South Canterbury yesterday asked its trustee, Trustee Executors, to appoint a receiver after it failed to finalise a recapitalisation deal that would have allowed it to meet its trust deed.
Yesterday was the last day of its trust deed waiver and without a recapitalisation it was unable to meet various financial covenants that would have allowed it to meet the terms.
Maier, who took over management of the struggling firm in December, said he always knew it was going to be tough.
"When I came in nine months ago it was a turnaround job. A great deal has been achieved in that time."
Maier said the company had worked hard to manage through a wall of maturing debentures but some of its problems had turned out to be "deeper and more entrenched than we expected".
The placing of Allan and Jean Hubbard into statutory management in June has also not helped South Canterbury. "It had an impact on popular perception." Maier said the company had started off talking to about a dozen parties for the recapitalisation deal and had then whittled it down to three.
The potential bidders involved a large Southeast Asian and United States trust that entered the bidding late in the piece.
A second party had been a consortium of part overseas and part local bidders which had good-quality people involved but the company "didn't feel the price and terms were right".
The third was another overseas group which had a history of investing in New Zealand - talks with them had gone down to the wire but had also failed.
Ultimately a deal could not be done because the company was not able to "get the price and terms together".
Issues came over valuation, due diligence and the cost of some bidders undertaking due diligence, Maier said.
South Canterbury was a very big, diverse vehicle that contained a good bank, a bad bank and the assets of the country's largest apple producer Scales as well as a helicopter business and a stake in dairy farm owner Dairy Holdings.
"A deal that would have kept it whole has proved very difficult."
It had also tried to market individual assets but had been offered as low as 35c in the dollar which would not have been right for shareholders.
Maier said the company could have been saved with capital of between $100 million and $150 million.
"We had offers in that range but the other terms and concerns prevented us from getting over the line."
Maier said it had not considered trying to extend its waiver with the trustee.
"It didn't look to be a productive thing to do. I don't know if they would have turned us down because I didn't ask."

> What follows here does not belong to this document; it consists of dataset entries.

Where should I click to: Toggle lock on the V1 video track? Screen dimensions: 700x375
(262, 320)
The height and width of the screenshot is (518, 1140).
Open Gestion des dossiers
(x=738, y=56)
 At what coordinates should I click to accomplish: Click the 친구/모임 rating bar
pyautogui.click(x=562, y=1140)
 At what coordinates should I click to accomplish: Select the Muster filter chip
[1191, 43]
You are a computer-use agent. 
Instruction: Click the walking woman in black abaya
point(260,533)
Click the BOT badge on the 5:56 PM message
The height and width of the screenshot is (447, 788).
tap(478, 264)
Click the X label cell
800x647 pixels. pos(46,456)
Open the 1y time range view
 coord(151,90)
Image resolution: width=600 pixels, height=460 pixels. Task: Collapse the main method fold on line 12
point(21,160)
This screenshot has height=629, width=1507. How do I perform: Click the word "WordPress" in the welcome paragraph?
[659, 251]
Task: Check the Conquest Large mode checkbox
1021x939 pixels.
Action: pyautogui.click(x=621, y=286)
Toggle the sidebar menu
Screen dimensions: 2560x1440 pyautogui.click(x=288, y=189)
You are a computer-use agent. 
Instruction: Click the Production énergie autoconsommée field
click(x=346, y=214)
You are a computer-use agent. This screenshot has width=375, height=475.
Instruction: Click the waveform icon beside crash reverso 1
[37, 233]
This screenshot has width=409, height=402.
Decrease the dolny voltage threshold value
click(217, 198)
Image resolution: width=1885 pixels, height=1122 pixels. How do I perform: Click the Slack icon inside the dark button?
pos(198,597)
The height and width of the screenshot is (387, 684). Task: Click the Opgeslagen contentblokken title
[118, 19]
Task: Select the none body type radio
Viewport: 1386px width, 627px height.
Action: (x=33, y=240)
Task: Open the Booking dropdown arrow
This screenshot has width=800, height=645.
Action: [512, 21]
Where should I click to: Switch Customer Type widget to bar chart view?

As well as the waiver being up, the company's accounts were also due.
Maier said South Canterbury's failure was not the fault of the Government, which has now been left with $1.77 billion to pay.
"It is the result of its own activities and poor choices in past lending. South Canterbury's fate is of its own doing."
Maier said that despite speculation, there had never been an appeal for additional equity from the Government. "We have never asked for special treatment."